BEGIN DATA EXTRACTS
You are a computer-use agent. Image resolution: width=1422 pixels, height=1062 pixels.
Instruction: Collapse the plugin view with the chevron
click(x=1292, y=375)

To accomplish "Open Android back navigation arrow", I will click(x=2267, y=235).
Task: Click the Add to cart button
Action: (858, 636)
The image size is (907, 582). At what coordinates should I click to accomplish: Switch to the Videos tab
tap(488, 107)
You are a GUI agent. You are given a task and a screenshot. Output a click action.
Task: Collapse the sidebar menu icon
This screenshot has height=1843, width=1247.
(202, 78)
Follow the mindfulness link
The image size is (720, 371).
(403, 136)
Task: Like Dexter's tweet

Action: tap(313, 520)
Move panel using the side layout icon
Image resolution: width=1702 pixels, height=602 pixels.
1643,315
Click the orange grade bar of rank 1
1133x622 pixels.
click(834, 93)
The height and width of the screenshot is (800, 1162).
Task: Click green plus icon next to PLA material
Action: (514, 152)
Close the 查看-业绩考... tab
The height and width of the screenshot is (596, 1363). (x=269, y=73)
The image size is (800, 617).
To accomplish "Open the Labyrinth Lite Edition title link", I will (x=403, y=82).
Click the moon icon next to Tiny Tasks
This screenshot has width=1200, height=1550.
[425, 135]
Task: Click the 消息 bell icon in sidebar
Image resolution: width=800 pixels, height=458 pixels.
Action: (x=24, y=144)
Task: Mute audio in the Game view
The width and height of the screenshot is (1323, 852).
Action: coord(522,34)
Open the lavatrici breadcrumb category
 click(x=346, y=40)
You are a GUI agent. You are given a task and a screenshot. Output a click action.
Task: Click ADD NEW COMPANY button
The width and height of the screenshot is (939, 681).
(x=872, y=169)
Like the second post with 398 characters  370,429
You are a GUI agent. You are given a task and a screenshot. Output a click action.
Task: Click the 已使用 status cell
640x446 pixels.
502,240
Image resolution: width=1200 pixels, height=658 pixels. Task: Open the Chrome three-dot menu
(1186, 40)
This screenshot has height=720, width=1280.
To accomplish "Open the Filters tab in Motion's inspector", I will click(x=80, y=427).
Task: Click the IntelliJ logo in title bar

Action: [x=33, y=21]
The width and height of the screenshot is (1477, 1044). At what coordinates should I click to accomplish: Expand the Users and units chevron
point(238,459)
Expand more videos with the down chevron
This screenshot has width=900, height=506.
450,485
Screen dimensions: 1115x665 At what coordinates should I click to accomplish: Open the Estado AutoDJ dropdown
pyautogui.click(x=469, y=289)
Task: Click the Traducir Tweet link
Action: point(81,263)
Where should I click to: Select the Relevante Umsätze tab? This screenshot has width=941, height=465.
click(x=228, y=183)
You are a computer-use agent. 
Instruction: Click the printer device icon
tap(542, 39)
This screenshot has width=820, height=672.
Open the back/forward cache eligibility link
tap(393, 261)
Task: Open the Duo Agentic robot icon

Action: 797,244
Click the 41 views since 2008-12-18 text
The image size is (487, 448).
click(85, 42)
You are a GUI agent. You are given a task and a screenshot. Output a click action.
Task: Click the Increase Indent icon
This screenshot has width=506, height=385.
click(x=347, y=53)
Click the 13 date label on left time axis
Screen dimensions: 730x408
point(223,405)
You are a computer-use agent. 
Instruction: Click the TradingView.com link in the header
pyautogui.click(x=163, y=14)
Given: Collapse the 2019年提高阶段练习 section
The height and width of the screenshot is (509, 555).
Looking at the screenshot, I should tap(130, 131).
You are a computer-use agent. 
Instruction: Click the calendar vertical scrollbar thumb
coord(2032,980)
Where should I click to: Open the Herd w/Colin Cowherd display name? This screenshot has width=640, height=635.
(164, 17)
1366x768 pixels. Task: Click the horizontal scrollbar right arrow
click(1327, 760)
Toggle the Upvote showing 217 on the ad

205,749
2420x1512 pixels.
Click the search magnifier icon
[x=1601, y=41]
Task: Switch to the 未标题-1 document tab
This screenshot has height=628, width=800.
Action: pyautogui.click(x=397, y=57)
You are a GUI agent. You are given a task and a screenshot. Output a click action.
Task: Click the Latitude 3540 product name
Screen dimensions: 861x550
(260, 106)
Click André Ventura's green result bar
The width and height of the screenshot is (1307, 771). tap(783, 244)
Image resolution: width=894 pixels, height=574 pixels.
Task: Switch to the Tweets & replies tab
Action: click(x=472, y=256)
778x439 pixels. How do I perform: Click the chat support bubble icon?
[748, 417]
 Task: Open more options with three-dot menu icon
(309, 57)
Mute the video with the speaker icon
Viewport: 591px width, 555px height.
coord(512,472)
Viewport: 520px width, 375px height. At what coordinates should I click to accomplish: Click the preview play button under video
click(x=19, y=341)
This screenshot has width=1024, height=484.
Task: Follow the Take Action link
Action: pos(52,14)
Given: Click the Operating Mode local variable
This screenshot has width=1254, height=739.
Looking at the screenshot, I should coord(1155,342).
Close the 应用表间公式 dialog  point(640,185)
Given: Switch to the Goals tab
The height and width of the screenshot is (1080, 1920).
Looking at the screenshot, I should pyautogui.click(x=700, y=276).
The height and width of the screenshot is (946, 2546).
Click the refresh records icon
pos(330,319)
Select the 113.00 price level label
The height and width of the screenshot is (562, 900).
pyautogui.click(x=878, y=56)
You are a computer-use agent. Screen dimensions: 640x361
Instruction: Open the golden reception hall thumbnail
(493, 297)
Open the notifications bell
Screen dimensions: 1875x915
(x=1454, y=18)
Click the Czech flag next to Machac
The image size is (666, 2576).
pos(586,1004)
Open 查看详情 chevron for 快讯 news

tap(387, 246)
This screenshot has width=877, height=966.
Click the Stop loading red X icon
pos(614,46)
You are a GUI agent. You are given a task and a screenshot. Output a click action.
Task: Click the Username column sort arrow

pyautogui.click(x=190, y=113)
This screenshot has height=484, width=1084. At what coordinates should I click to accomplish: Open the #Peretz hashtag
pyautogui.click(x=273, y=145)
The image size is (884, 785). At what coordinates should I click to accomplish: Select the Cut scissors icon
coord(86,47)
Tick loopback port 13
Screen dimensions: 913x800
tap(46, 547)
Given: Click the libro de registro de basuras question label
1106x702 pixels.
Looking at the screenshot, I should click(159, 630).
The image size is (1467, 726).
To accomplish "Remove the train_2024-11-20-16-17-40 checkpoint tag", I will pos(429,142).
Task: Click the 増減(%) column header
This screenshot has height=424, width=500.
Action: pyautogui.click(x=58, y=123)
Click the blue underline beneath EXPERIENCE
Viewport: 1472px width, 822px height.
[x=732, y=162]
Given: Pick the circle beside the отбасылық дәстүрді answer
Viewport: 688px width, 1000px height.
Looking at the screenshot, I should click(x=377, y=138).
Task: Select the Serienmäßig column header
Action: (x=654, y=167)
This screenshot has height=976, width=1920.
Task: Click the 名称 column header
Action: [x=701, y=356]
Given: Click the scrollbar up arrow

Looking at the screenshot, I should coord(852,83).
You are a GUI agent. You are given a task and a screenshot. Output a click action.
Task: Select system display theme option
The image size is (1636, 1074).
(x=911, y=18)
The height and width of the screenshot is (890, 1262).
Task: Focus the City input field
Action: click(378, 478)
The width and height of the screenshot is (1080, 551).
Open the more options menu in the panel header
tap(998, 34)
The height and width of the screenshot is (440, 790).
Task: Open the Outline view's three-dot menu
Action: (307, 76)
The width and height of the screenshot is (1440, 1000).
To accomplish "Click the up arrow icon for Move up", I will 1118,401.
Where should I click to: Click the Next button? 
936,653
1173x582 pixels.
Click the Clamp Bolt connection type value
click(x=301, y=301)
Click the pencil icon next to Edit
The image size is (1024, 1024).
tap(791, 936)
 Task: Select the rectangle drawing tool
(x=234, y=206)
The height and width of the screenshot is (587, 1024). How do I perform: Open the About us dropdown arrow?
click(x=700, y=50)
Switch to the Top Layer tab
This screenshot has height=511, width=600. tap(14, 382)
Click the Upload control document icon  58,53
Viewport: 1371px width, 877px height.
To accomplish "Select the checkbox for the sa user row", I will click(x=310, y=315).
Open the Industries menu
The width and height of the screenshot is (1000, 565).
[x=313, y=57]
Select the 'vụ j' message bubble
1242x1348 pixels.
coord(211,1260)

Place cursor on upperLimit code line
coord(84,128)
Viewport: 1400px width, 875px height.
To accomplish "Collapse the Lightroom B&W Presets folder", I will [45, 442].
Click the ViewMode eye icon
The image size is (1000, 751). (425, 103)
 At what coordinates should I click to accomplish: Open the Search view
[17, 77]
END DATA EXTRACTS
Look back at the data above. Transcribe exactly the lines starting at the line that contains "Click André Ventura's green result bar" and ending at the line that contains "Given: Click the libro".

_RESPONSE TO THIS TASK_.
Click André Ventura's green result bar
The width and height of the screenshot is (1307, 771). tap(783, 244)
Image resolution: width=894 pixels, height=574 pixels.
Task: Switch to the Tweets & replies tab
Action: click(x=472, y=256)
778x439 pixels. How do I perform: Click the chat support bubble icon?
[748, 417]
 Task: Open more options with three-dot menu icon
(309, 57)
Mute the video with the speaker icon
Viewport: 591px width, 555px height.
coord(512,472)
Viewport: 520px width, 375px height. At what coordinates should I click to accomplish: Click the preview play button under video
click(x=19, y=341)
This screenshot has width=1024, height=484.
Task: Follow the Take Action link
Action: pos(52,14)
Given: Click the Operating Mode local variable
This screenshot has width=1254, height=739.
Looking at the screenshot, I should coord(1155,342).
Close the 应用表间公式 dialog  point(640,185)
Given: Switch to the Goals tab
The height and width of the screenshot is (1080, 1920).
Looking at the screenshot, I should pyautogui.click(x=700, y=276).
The height and width of the screenshot is (946, 2546).
Click the refresh records icon
pos(330,319)
Select the 113.00 price level label
The height and width of the screenshot is (562, 900).
pyautogui.click(x=878, y=56)
You are a computer-use agent. Screen dimensions: 640x361
Instruction: Open the golden reception hall thumbnail
(493, 297)
Open the notifications bell
Screen dimensions: 1875x915
(x=1454, y=18)
Click the Czech flag next to Machac
The image size is (666, 2576).
pos(586,1004)
Open 查看详情 chevron for 快讯 news

tap(387, 246)
This screenshot has width=877, height=966.
Click the Stop loading red X icon
pos(614,46)
You are a GUI agent. You are given a task and a screenshot. Output a click action.
Task: Click the Username column sort arrow

pyautogui.click(x=190, y=113)
This screenshot has height=484, width=1084. At what coordinates should I click to accomplish: Open the #Peretz hashtag
pyautogui.click(x=273, y=145)
The image size is (884, 785). At what coordinates should I click to accomplish: Select the Cut scissors icon
coord(86,47)
Tick loopback port 13
Screen dimensions: 913x800
tap(46, 547)
Given: Click the libro de registro de basuras question label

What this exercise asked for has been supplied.